The wide beautiful streets seemed even wider than before. But that was because they were almost empty. There was a muted swell of noise over to her left where the riverside market still was, but the sound was not a fraction, her memory told her, not a fraction of what it had been in mornings that were lost.
There were too few people. Too many were gone, or dead, and the Ygrathen soldiers were all the more visible because of how empty the streets were. Dianora let her gaze travel past the temple up the line of the broad boulevard beside it towards the heart of the city.
We can and we will build wide and straight, the people of Avalle had said; even in the very beginning, when towns everywhere else were tortuous warrens of twisty alleys and crooked lanes easy to defend. There will be no city like ours in all the world, and if need comes for defense we will defend ourselves from our towers.
Which were gone. The squat ugly skyline jarred Dianora with a painful discontinuity. It was as if the eye was tricked, looking ceaselessly for something it knew had to be there.

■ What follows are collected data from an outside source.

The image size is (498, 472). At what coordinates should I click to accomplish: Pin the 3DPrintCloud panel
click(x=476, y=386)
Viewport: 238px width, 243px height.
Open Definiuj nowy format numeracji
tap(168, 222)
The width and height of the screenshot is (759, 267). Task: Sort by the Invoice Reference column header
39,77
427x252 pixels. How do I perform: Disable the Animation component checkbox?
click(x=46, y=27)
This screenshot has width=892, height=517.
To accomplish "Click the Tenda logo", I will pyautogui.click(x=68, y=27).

From the earliest days of that broad, elegant city on the banks of the Sperion towers had been associated with Avalle. Assertions of Tiganese pride, sheer arrogance they called it in the provinces of Corte and Chiara and Astibar. They were symbols of internecine rivalry as well, as each noble family or wealthy guild of bankers or traders or artisans thrust its own tower as high as and then higher than they could truly afford. Graceful or warlike, red stone or sandy or grey, the towers of Avalle pushed up towards Eanna's heaven like a forest within the city walls.
The domestic conflicts had actually become dangerous for a time, with murder and sabotage not nearly uncommon enough, and the best masons and architects claiming stupefying fees. It had been the third Prince Alessan in Tigana by the sea who had put an end to the insanity in the simplest possible way more than two hundred years ago.

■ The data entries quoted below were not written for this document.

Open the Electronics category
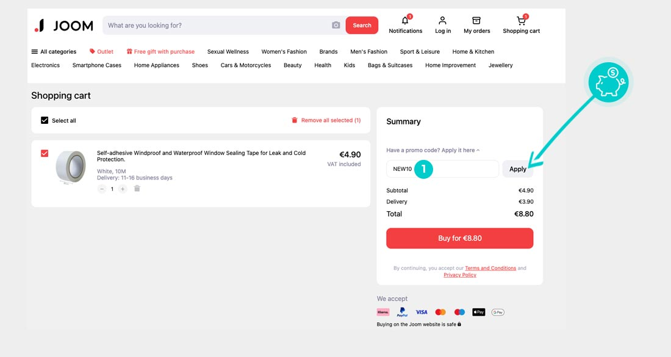671x357 pixels. click(x=45, y=65)
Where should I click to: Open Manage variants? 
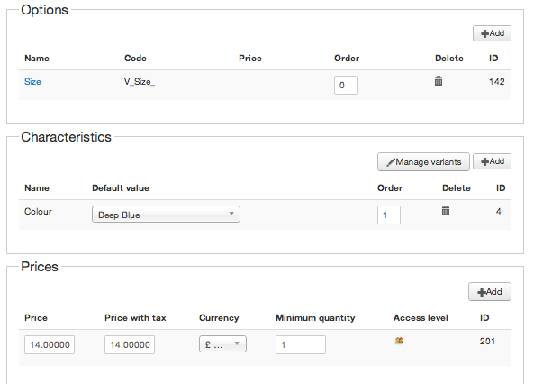[423, 161]
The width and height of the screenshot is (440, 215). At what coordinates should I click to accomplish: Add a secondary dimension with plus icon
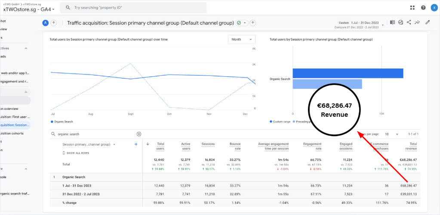[136, 144]
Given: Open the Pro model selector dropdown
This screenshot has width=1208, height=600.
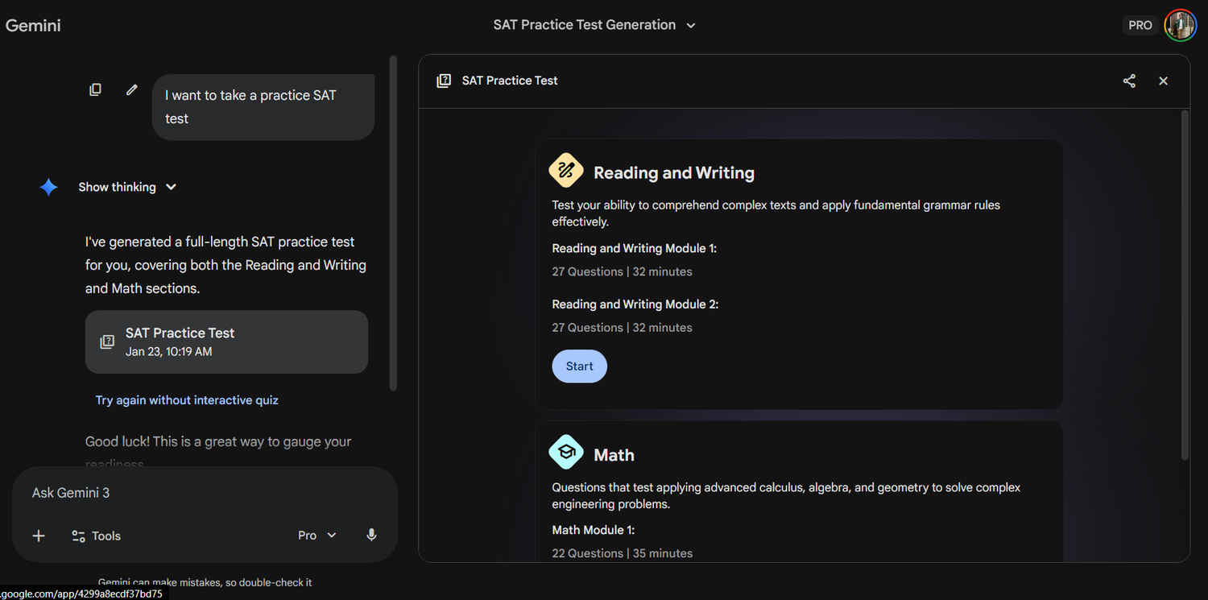Looking at the screenshot, I should click(316, 536).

He commissioned Orsaria, the most celebrated of the architects, to build for him a palace in Avalle. And that palace was to have a tower, said Prince Alessan, that would be, and would remain, by force of law, the highest in the city.

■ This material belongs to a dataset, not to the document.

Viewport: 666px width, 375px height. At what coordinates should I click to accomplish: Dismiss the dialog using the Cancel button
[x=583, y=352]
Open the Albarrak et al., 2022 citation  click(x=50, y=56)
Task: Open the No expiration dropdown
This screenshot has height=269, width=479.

So it had been. The spire of the Prince's Tower, slender and graceful, wrapped in bands of green and white to serve as a memory of the sea this far inland, put an end to the competition for the summit of Avalle. And from then on also, by that Prince Alessan's example which became custom and then tradition, the princes and princesses of Tigana were born in Avalle, in the palace beneath that spire, to mark them as belonging to both of the cities-, to Tigana of the Waves and Avalle of the Towers.②本②作②品②由②②網②提②供②下②載②與②在②線②閱②讀②
There had been over seventy towers once, Dianora knew, crowned in glory by that green and white preeminence. Once? Four years ago.
What, Dianora thought, her vision hurting for that absence, is a person who moves through her days as she has always moved, who speaks and walks and labors, eats, makes love, sleeps, sometimes even finds access to laughter, but whose heart has been cut out from her living body? Leaving no scar at all to be seen. No wound by which to remember the sliding blade.